— start Source excerpt —

In one form or another, I’ve been working to improve my skills as a gamemaster ever since. Along the way I’ve made basically every classic mistake that a gamemaster can make, as well as more than a few rather inventive ones of my very own. Luckily, my gamer friends over the years have been more than forgiving.
In the past, one of my biggest mistakes has been my penchant for new campaigns. I love starting new campaigns. I even start them with the best of intentions — “Of course we’ll come back to it, this is an awesome idea! How could we possibly forget about it?” And often, we do come back to them. But new ideas are like kudzu for me. Even when I’m working on one I’m burning to try another, and so there have been periods of my life in which every time I sat down with my friends to game, I’d have them rolling up new characters for whatever nifty new setting I wanted to try out. Maybe seventy percent of the time, they would play a session (or sometimes two) with those characters and never see them again.
There’s a word for that. It’s called a one-shot, and if I’d just admit that’s what they are the world would be a slightly better place. (But I might come back to them some day! Surely that makes it something more — a Schroedinger’s minicampaign, at least!) But for all these I’ve run over the years, very few of them have ever been called one-shots to their face.

— end Source excerpt —
— start Stored data —

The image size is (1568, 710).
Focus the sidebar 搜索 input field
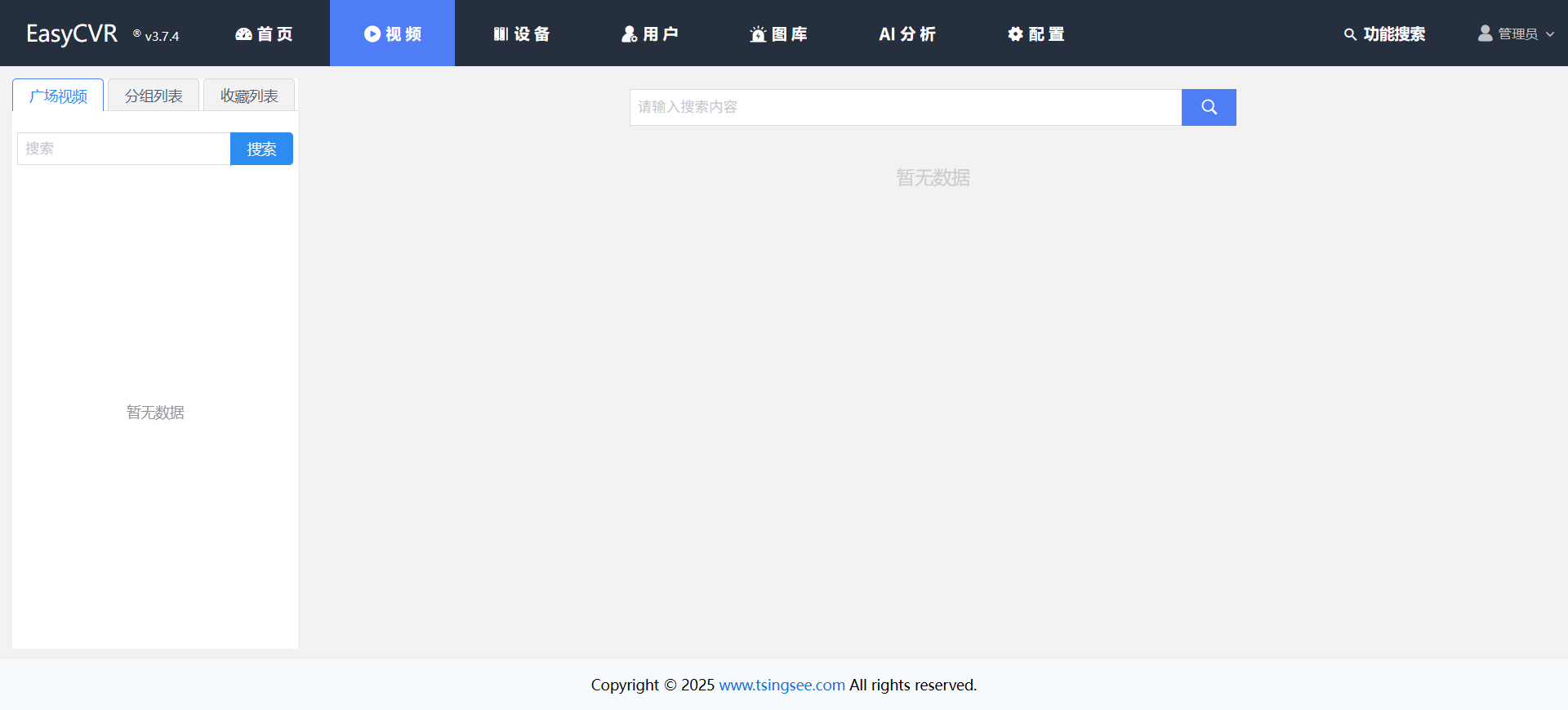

— end Stored data —

__The task__. Please continue the passage about gamemastering and never-finished campaigns, starting right after its final sentence.

__Answer for the task__.
I ran a one-shot tonight. I walked into it knowing that I would probably never revisit this world, and ran the game accordingly. It was a lot of fun, and there’s a very real possibility that I’ll polish the setting a little and come back to it someday. But that’s not the point. The point is that, for the most part, accepting that it was to be a short-lived thing made the experience generally better — but also made some key differences. At the end of the session, the character retired. Throughout the session, I had no compunctions whatsoever about potentially lethal scenarios. It was like the difference between watching a pilot for a show that never aired, and watching a movie for which no one is expecting a sequel.